To accompany the smart systems, equipment including smart thermostats can be installed to maximise HVAC efficiency. Other smart systems available to businesses include smart furnaces and air conditioning units that are far easier to operate than their traditional counterparts.
Reducing Unnecessary Ventilation
While global temperatures continue to rise, air conditioning usage has increased and has contributed to greater levels of energy usage.
A huge amount of needless emissions are generated by unnecessary ventilation, contributing heavily to heat loss and overall energy wastage. Recirculation of air is a traditionally lower energy cost method of retaining heat and keeping emissions low, however, we must be mindful of the risks associated with recirculating air. The risk of circulating diseases is negated somewhat with heat recovery ventilation, which both removes the risk of disease spreading and improves energy consumption.
Air conditioning units in particular contribute significantly to a building’s energy consumption, equating to 10% of the UK’s electricity consumption and as such it is important that we bear in mind ways to counteract the emissions this creates. Global energy demand for air conditioning units is expected to triple by 2050, as temperatures continue to rise year on year. The efficiency performance of new conditioning units will be key when it comes to ensuring that escalating demand does not equate to greater emissions. Another issue for suppliers and manufacturers to address is differing rates of consumption for AC units in different countries, with units sold in Japan and the EU typically more efficient than those found in China and the US.

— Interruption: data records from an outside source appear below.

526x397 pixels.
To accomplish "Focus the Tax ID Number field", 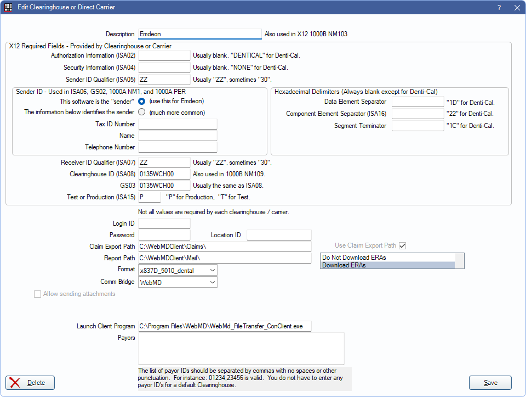I will [178, 124].
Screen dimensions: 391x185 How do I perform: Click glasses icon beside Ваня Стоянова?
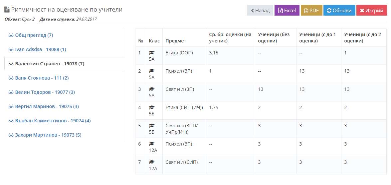coord(11,78)
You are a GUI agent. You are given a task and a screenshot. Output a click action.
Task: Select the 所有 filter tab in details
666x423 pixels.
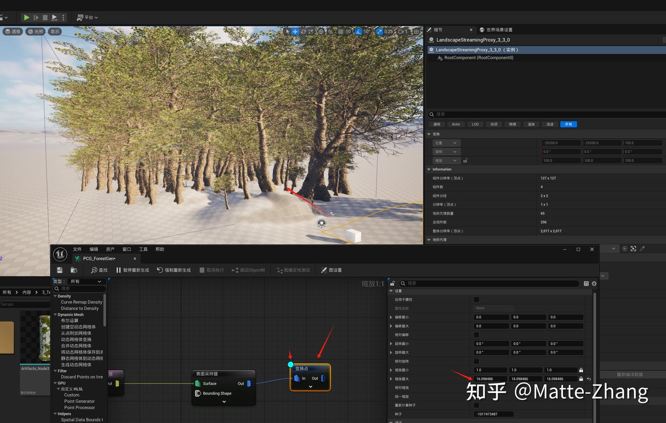pyautogui.click(x=568, y=124)
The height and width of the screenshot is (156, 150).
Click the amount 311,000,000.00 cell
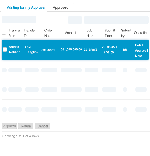click(x=71, y=49)
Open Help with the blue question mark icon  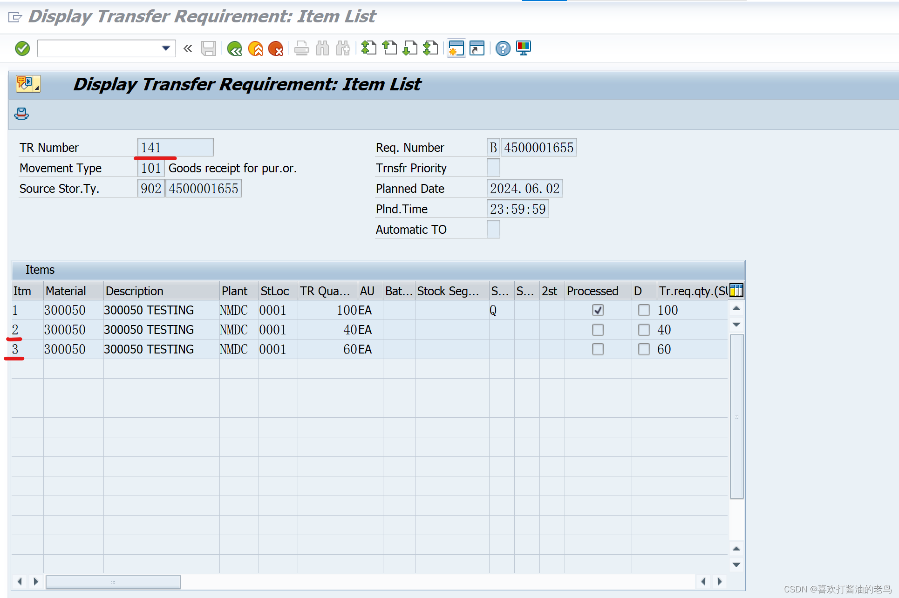pyautogui.click(x=503, y=48)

Modular HVACs have also become increasingly popular in recent years. Modular HVACs are responsible for heating, cooling and distributing air through an entire building, with their increase in popularity largely down to their greater levels of energy efficiency, cost effectiveness, flexibility and substantial ease of installation and maintenance.
Modular HVACs can be tailored specifically for workspaces and they often allow work to be done on the systems without disturbing the workforce, achieved primarily through rooftop placement. Commercial workspaces are larger and often require differing needs to residential properties and can cater to many of the specific requirements of work and commercial spaces.
As we strive for lower carbon emissions, it seems that this trend will continue and will become a key area in reducing emissions that HVACs have traditionally generated.
System maintenance and training
To meet government and industry requirements, many new buildings will require HVAC systems that can be maintained simply in order to perform in a more energy efficient way.
Many companies are looking at ways to become climate neutral and significantly reduce their footprint. Companies are following the likes of German based Wilo Group, who have announced they are committing to sustainable manufacturing by developing a new carbon neutral plant and HQ in the next few years.
As we continue to move towards an ever more environmentally conscious society, it will be of paramount importance for companies, governments and the public to think about ways in which we can lower carbon emissions. Smart technologies will certainly be at the forefront of this, negating many needless journeys and making it easier for industries to adjust settings and tackle issues remotely. Greater levels of training will help equip us with the tools to make sure we are best placed to reduce emissions and be more sustainable as a result.
While the steps outlined above do show some progress and measures we can take, there is far more that we can do as a sector to significantly reduce HVAC’s carbon footprint and once we have moved beyond the impact of the COVID-19 pandemic, this will surely be at the front of industry leader minds.